Hollister sewer moratorium ends Monday
Gentlemen, start your Skilsaws.
The city of Hollister on Monday can start issuing construction
permits for the first time since 2002.
Hollister sewer moratorium ends Monday
Gentlemen, start your Skilsaws.
The city of Hollister on Monday can start issuing construction permits for the first time since 2002.
It was then that the state’s Regional Water Quality Control Board ordered Hollister to cease permitting any more sewer hookups in the wake of a spill that sent 15 million gallons of partially treated effluent into the San Benito River.
Now, with a $120 million treatment plant running five months ahead of schedule and due for commissioning before year’s end, the state is ready to lift the restriction, with one hitch.
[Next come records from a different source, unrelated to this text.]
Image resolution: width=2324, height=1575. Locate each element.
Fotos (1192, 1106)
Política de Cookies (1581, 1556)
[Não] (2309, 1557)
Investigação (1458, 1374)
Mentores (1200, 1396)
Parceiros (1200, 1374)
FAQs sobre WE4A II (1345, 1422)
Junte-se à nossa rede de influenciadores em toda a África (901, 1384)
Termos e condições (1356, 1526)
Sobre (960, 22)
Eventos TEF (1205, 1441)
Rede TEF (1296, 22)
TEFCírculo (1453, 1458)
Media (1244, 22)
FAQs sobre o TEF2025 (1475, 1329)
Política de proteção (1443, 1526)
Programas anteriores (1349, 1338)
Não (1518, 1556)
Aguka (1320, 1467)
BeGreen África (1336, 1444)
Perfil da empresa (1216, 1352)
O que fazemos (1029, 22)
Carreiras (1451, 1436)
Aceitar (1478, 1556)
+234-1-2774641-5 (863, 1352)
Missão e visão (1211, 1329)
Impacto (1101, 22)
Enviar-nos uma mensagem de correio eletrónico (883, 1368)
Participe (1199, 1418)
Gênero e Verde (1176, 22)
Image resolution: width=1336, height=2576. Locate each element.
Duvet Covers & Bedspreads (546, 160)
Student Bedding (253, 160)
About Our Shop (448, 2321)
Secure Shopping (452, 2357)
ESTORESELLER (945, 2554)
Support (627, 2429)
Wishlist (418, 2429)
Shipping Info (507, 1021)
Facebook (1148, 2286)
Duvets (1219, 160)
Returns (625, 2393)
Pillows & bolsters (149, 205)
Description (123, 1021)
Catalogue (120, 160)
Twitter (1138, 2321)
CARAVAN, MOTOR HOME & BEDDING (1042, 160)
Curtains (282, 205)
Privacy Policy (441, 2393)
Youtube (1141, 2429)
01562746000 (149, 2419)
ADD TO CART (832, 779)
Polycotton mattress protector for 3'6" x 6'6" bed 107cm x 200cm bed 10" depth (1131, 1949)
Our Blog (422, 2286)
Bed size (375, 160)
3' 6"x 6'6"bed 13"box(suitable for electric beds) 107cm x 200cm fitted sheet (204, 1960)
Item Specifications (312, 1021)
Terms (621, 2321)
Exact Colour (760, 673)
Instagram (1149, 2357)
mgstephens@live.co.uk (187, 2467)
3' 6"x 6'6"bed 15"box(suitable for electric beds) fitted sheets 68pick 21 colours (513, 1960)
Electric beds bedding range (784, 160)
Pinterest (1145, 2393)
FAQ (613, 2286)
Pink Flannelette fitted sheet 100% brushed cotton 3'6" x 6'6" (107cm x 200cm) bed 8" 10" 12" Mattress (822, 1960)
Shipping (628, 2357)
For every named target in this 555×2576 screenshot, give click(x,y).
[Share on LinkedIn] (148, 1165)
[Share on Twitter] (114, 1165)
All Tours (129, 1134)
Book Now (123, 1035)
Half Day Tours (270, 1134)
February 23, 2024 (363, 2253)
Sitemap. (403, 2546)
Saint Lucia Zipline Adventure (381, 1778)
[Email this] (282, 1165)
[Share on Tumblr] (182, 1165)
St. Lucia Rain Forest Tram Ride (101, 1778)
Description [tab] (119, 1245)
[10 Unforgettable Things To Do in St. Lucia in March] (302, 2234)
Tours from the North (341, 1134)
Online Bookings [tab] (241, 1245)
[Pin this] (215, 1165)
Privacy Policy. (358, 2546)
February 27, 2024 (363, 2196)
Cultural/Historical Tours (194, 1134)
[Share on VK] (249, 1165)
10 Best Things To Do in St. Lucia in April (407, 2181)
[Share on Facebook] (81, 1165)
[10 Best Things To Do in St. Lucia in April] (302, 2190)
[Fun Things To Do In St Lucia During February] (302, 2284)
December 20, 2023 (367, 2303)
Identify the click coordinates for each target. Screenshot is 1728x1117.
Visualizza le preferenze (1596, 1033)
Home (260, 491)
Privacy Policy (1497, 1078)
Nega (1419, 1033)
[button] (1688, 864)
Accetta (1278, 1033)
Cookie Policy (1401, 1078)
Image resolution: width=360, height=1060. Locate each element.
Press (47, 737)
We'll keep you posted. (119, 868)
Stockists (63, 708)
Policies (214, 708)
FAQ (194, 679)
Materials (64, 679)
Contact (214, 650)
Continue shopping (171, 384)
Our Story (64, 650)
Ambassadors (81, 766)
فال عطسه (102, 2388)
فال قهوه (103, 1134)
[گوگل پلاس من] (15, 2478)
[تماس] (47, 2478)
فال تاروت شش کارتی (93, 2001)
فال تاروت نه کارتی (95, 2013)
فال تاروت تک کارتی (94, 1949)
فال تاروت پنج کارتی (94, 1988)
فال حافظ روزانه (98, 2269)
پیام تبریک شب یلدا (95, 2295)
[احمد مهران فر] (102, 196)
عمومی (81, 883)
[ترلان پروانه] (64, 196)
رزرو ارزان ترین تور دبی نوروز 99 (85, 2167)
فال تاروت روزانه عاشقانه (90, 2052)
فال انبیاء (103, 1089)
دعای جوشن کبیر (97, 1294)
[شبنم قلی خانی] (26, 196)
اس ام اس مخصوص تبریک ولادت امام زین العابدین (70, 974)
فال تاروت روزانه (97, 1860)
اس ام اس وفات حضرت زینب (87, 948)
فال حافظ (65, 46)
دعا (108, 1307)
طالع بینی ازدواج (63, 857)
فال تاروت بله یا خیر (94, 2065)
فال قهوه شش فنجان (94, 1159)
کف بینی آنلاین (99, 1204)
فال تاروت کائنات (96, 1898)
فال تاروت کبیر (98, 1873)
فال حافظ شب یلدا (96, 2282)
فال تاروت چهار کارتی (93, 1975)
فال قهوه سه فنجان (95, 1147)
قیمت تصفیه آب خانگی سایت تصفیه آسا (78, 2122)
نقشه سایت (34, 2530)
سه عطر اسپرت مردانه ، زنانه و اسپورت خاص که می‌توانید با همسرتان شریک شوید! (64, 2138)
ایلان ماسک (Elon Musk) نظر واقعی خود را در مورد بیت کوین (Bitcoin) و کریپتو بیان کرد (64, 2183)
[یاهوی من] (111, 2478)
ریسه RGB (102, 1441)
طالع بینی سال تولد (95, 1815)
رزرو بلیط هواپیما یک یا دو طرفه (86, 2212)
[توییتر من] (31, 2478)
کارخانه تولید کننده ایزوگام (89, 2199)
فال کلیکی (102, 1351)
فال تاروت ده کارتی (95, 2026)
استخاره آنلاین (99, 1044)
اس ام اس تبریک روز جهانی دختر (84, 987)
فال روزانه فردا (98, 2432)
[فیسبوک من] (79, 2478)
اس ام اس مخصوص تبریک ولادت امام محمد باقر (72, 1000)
Final sewer hookups will still have to wait until the treatment plant is certified, but construction can begin any time, starting Monday.
It’s been a long time coming. The sewer moratorium is widely blamed for job losses and slack business, creating a malaise that long predates the current national real estate downturn.
Hollister City Manager Clint Quilter predicted that some of the first people standing in the permit line might be those eager to begin commercial developments.
“Marriott Hotel just turned in all their applications [for a four-story hotel off Gateway Drive near Tiffany Motors] a couple weeks ago,” Quilter said.
A large inventory of unsold homes may mean that residential construction does not immediately take off, Quilter said, but he still sees the end of the ban as an overwhelming success.
“Not being able to issue building permits has been devastating to the community so the goal has always been to move it ahead as quickly as possible when we could,” Quilter said.
The president of the county’s Association of Realtors said the news should be cause for the whole community to celebrate.
“I believe it means opportunity for our town to create more housing, newer housing, and I believe it will be a benefit to our community,” Renee Kunz said. “There have been landowners who have not been able to build for many, many years and they would like to get on with their lives. It’s only positive.”
There are about 450 homes on the market this week, Kunz said. But part of that inventory is due to foreclosures and short sales, she explained, and that can help drive prices throughout the area down.
“It’s an opportunity for homebuyers and investors,” she said.
When construction returns, it should stimulate job development, creating economic ripples sure to be felt throughout the community, Kunz believes.
“Because of the moratorium, we have not been able to keep local contractors,” she said. “They’re having to drive out of the area to find work. Now … they’ll have more opportunities to bid on local jobs. As we have growth, then more schoolchildren will go to our schools which will get the funding back and hopefully generate more tax dollars. Merchants will hopefully have more people coming to their businesses.”